───── Data shown

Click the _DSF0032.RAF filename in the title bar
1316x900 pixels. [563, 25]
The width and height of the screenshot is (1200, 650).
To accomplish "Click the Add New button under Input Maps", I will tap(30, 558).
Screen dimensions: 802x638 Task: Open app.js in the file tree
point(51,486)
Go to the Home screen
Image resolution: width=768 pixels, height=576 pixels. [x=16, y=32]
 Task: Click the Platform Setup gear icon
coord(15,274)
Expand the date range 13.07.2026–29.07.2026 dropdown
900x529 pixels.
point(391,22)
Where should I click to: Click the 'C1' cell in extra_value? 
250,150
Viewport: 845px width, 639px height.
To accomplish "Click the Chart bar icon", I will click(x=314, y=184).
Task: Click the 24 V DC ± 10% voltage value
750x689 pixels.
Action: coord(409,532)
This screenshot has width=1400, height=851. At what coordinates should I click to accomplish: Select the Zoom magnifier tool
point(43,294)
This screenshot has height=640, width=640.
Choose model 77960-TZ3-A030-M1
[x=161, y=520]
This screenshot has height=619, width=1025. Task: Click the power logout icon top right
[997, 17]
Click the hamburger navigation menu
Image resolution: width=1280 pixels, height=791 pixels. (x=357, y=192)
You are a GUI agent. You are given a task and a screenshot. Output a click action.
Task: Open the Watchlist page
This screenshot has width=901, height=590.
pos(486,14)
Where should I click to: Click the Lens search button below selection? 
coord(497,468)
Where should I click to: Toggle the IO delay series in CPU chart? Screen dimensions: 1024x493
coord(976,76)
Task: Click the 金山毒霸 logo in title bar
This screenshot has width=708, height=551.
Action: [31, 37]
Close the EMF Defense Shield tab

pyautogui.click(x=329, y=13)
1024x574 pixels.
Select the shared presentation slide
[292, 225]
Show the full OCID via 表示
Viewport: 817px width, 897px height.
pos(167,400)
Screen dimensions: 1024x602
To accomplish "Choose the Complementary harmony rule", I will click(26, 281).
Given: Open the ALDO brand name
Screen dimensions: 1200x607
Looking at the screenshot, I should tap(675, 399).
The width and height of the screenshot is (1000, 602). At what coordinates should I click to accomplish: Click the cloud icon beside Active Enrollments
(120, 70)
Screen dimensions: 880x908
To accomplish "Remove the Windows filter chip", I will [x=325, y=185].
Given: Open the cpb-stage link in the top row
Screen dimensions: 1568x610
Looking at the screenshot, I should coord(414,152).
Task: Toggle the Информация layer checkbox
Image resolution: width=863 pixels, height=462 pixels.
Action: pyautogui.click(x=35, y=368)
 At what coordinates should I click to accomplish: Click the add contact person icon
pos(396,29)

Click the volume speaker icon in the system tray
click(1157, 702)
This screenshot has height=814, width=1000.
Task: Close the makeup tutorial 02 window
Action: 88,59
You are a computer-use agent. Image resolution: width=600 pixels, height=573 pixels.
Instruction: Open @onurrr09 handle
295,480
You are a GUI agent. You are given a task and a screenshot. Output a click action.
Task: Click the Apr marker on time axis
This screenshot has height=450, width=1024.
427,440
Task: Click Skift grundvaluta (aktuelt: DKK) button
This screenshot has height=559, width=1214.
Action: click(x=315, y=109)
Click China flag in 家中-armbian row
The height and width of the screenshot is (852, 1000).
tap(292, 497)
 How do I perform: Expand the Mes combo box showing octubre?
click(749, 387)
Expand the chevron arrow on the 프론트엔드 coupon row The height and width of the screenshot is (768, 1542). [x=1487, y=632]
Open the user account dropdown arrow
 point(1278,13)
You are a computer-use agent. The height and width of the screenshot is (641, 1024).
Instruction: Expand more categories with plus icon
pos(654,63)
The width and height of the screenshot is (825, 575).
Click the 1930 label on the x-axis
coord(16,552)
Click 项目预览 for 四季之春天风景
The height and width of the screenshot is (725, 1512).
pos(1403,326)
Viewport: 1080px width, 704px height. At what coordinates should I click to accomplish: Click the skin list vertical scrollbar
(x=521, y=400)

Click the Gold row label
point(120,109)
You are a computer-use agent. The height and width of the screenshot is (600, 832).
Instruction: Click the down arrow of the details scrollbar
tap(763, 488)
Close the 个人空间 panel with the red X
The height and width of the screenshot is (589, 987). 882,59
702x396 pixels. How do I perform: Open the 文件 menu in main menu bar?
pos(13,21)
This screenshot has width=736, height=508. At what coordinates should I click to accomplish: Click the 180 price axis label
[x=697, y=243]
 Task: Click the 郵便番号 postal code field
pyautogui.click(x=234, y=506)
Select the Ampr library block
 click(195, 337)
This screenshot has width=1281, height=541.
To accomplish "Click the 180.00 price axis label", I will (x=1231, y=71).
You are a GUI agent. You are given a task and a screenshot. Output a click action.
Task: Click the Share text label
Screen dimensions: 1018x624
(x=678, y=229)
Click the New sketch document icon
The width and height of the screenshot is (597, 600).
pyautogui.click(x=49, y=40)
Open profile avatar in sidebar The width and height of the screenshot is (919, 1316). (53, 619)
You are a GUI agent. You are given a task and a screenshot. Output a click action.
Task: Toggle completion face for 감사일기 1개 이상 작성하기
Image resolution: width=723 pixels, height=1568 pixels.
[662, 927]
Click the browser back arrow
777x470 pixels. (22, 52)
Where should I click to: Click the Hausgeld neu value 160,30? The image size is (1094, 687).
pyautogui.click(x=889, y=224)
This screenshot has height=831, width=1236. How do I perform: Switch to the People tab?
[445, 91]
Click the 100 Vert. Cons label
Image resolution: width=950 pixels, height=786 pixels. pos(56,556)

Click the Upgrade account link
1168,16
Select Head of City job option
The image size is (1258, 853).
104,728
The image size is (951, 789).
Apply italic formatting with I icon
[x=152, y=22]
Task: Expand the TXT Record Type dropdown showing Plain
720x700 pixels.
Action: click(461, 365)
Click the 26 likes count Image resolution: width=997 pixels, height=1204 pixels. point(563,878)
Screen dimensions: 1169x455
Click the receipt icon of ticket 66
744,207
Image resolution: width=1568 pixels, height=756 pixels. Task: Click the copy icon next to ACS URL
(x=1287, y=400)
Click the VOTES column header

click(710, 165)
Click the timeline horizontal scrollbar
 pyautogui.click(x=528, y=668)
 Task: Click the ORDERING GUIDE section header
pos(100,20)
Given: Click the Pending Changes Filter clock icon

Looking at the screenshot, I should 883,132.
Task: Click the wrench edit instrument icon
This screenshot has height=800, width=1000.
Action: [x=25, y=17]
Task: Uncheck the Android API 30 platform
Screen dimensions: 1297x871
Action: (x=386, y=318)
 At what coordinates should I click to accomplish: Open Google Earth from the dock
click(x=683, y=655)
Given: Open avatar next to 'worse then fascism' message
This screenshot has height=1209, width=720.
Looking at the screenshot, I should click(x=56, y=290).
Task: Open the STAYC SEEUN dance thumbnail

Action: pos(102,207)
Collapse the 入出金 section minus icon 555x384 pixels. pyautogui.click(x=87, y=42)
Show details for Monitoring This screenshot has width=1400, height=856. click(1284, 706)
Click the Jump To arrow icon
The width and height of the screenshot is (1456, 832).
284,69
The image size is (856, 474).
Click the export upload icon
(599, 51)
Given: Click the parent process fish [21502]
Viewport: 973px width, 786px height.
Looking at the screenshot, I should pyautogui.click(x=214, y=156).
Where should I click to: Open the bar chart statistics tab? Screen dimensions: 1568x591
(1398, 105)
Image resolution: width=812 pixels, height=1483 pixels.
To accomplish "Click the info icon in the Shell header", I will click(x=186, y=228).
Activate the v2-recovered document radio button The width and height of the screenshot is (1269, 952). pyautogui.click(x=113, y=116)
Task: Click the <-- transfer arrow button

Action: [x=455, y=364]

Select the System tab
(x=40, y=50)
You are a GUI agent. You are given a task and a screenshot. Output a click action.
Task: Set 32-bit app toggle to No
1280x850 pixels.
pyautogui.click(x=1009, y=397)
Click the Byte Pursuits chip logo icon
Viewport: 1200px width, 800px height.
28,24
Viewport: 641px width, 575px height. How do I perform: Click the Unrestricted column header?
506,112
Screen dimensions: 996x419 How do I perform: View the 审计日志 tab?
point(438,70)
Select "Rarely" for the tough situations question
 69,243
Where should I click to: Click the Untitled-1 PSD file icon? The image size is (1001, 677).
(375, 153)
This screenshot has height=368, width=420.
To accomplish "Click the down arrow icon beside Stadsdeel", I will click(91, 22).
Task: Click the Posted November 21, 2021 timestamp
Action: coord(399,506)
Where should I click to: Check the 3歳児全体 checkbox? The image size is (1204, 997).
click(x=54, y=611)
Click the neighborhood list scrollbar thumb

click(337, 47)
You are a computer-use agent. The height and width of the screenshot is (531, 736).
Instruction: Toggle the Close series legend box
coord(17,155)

──────────

## Task prompt
From the material above, copy exactly the lines between the line holding "Click the 1930 label on the x-axis" and the line holding "is (600, 832).", inclusive, and only those.

## The answer
Click the 1930 label on the x-axis
coord(16,552)
Click 项目预览 for 四季之春天风景
The height and width of the screenshot is (725, 1512).
pos(1403,326)
Viewport: 1080px width, 704px height. At what coordinates should I click to accomplish: Click the skin list vertical scrollbar
(x=521, y=400)

Click the Gold row label
point(120,109)
You are a computer-use agent. The height and width of the screenshot is (600, 832).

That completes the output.